Originaria di New York, Judith Chernaik si trasferì a Londra negli anni '70 e si innamorò "perdutamente della città, compreso il suo sistema di trasporti", ha detto, trovandola paragonabile alla metropolitana della sua città natale.
"A New York usavo sempre la metropolitana", ha detto. "Non era una delle mie attività piacevoli." Chernaik, romanziera e saggista, si dilettava anche nella ricca cultura letteraria e nella storia di Londra.
"La poesia", ha affermato, "fa parte del patrimonio di ogni londinese".
Insieme a due amici poeti, Gerard Benson e Cecily Herbert, elaborò un piano per unire letteratura e trasporto pubblico. L'operatore della metropolitana appoggiò la sua decisione e le prime poesie furono pubblicate nel gennaio 1986.
"In qualche modo l'idea ha funzionato, ed eccoci qui, 40 anni dopo", ha detto Chernaik, che ora ha 91 anni.

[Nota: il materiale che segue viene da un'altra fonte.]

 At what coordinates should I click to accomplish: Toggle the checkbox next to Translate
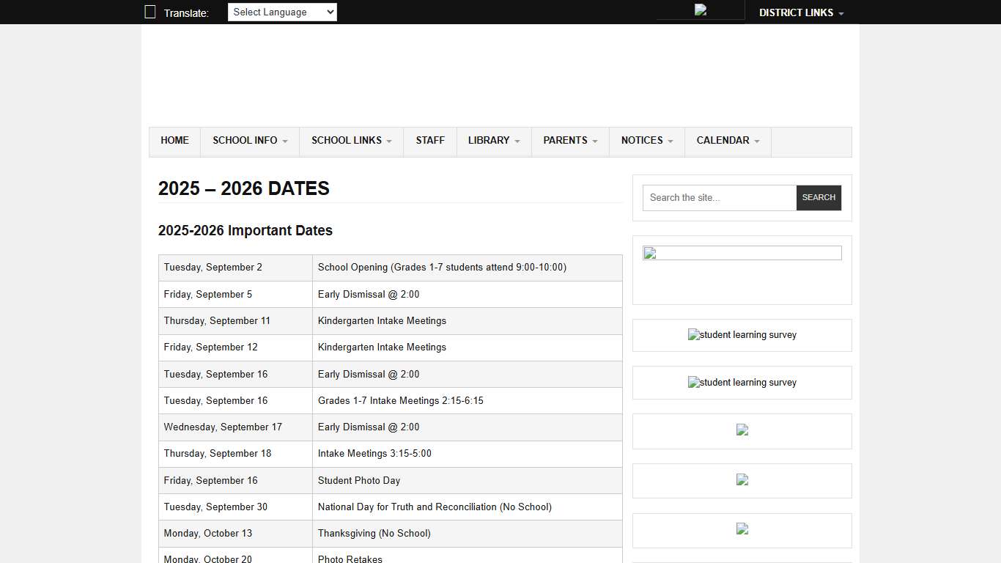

Le poesie del primo anno includevano opere di William Shakespeare, Robert Burns, W.B. Yeats, Percy Bysshe Shelley, William Carlos Williams. La scelta si è presto ampliata includendo poesie provenienti da tutto il mondo, di Wole Soyinka, Pablo Neruda, Derek Walcott, Anna Akhmatova e molti altri.
La selezione viene modificata tre volte l'anno e Chernaik fa ancora parte della commissione che sceglie le poesie, insieme ai poeti George Szirtes e Imtiaz Dharker.
Le proposte mescolano versi moderni con classici secolari, da "Shakespeare e Saffo a poeti davvero contemporanei", ha affermato Ann Gavaghan, che sovrintende ai progetti culturali di Transport for London.
Ci sono stati sonetti e haiku, poesie d'amore, poesie tragiche, poesie divertenti e poesie che possono essere facilmente assimilate dai pendolari.
La rete di trasporto pubblico londinese è tutt'altro che perfetta – i pendolari spesso si lamentano di ritardi, sovraffollamento e treni sporchi –, ma è da tempo riconosciuta per il suo tocco artistico. La sua mappa è considerata un classico del design e da un secolo si avvale della collaborazione di artisti di fama per la progettazione dei suoi poster.
Poems on the Underground è ormai un'istituzione molto amata del sistema, che ha prodotto diversi libri e ispirato progetti simili in città come New York, Dublino, Oslo e Shanghai.
Per Ann Gavaghan, la chiave del successo è offrire ai viaggiatori qualcosa che "li aiuti a trascorrere più tempo possibile durante il tragitto casa-lavoro".
"Se hai avuto una giornata difficile e sei immerso nelle tue preoccupazioni e nei tuoi pensieri, poter vedere qualcosa in metropolitana che ti fa riflettere, che ti scuote, è davvero una bella cosa", ha detto. "E potrebbe farti ridere, potrebbe farti riflettere. Ti fa davvero provare empatia".